Compiti ed esercizi:
(1) Trascrivi dal testo sull'anestesista di Savona il brano tra "Immagino che molti" e "esauriente cronaca dell’accaduto.", inclusi.
(2) Secondo il testo sull'anestesista di Savona, in quale ospedale è successo il fatto?
(3) Scrivi il seguito del testo sull'anestesista di Savona, partendo dall'ultima frase riportata.

++++ Testo dell'esercizio ++++

Immagino che molti lettori di questo blog abbiano letto di un fatto accaduto all’Ospedale San Paolo di Savona, dove a causa di un devastante sommarsi di pregiudizi, disinformazione e forse addirittura di pettegolezzi di quartiere un paziente ha rinunciato a sottoporsi ad un intervento chirurgico soltanto perché l’anestesista era una donna.
In omaggio alla tradizione del giornalismo anglosassone che vuole l’esposizione dei fatti separata dal commento, in questo link si trova una esauriente cronaca dell’accaduto.
http://www.corriere.it/cronache/17_luglio_20/rifiuta-anestesista-donna-savona-7096301e-6cc3-11e7-adf5-09dddc53fe2d.shtml
Come colleghi penso che ci interessi prima di tutto la posizione del primario e della “anestesista donna” che hanno saputo tenere il punto di fronte ad una situazione non imprevedibile (vista la realtà in cui viviamo) ma sicuramente destabilizzante se non altro per la virulenza della coppia paziente – moglie del paziente.
Dunque un piccolo elogio al primario che ha detto in sostanza “queste sono le assegnazioni alle sale operatorie e basta” essendo perfino superfluo precisare che queste sono fatte secondo criteri di competenza. Perché piccolo elogio? Perché non avrebbe potuto tenere una posizione diversa senza doversi poi vergognare di guardare negli occhi i suoi collaboratori e senza creare un precedente dalle conseguenze insostenibili e dai risvolti assurdi ( anestesista maschio e chirurgo donna vanno bene? , e così via), Dunque il vero merito del primario sta nel non avere preso tempo e non avere cercato mediazioni.
Un grandissimo elogio, invece alla “anestesista donna”. Brava, collega. Tu possiedi sicuramente la consapevolezza del tuo ruolo, nonché del ruolo del medico in un ospedale pubblico, hai sicuramente la preparazione e la cultura che ti avrebbero consentito di discutere aspramente con questi soggetti con argomenti che ( per noi) sarebbero stati convincenti, ma stando alle cronache ti sei limitata all’essenziale (questa non è una clinica privata…), hai mantenuto il controllo, non hai minacciato querele (in Italia chi minaccia querele ha quasi sempre torto).

++++ Materiale fornito ++++

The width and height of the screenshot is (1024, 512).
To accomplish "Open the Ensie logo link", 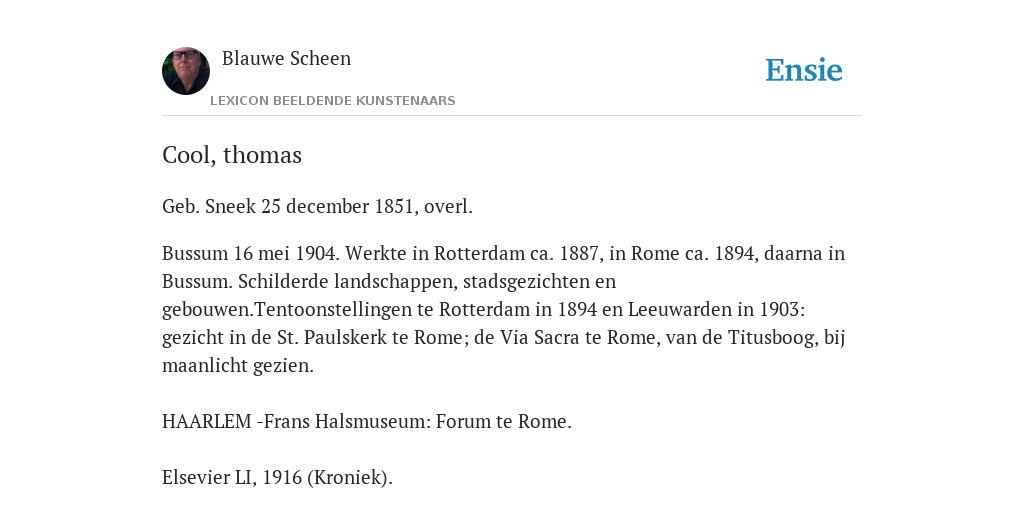I will pyautogui.click(x=804, y=70).
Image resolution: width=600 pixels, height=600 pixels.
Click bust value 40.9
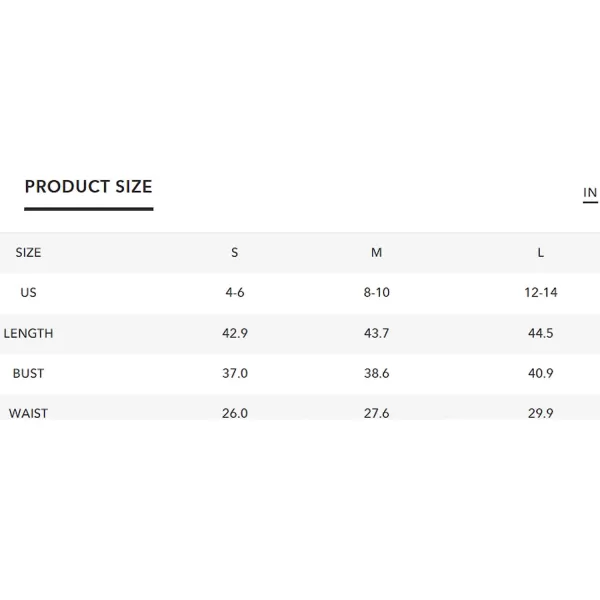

++++

Soluzioni degli esercizi:
(1)
Immagino che molti lettori di questo blog abbiano letto di un fatto accaduto all’Ospedale San Paolo di Savona, dove a causa di un devastante sommarsi di pregiudizi, disinformazione e forse addirittura di pettegolezzi di quartiere un paziente ha rinunciato a sottoporsi ad un intervento chirurgico soltanto perché l’anestesista era una donna.
In omaggio alla tradizione del giornalismo anglosassone che vuole l’esposizione dei fatti separata dal commento, in questo link si trova una esauriente cronaca dell’accaduto.

(2) All'Ospedale San Paolo di Savona.

(3)
Come cittadini penso che ci si debba domandare se questi non siano i risultati di una bassa scolarità, di trenta o quarant’anni di “repubblica televisiva”, di un familismo arcaico in cui quello che diceva il nonno vale più di ciò che si impara a scuola. Tragica conseguenza di tutto ciò è il disconoscimento delle capacità e delle competenze professionali da parte non solo di molti nostri concittadini ma anche di vari organi di informazione. Se per trent’anni aveste avuto informazioni soltanto da “Striscia la notizia” vi porreste allo stesso modo di fronte a certe notizie?
Esiste una musica che parla dei diritti delle donne? Non ci crederete, ma esiste: è l’opera “ Al gran sole carico d’amore” di Luigi Nono in cui alla musica (voci, orchestra e nastro magnetico) sono intercalate registrazioni di cortei di protesta (1975: femminismo ruggente). Il gran sole carico d’amore è un verso del poeta francese Rimbaud, dedicato alle donne che si batterono per la Comune di Parigi.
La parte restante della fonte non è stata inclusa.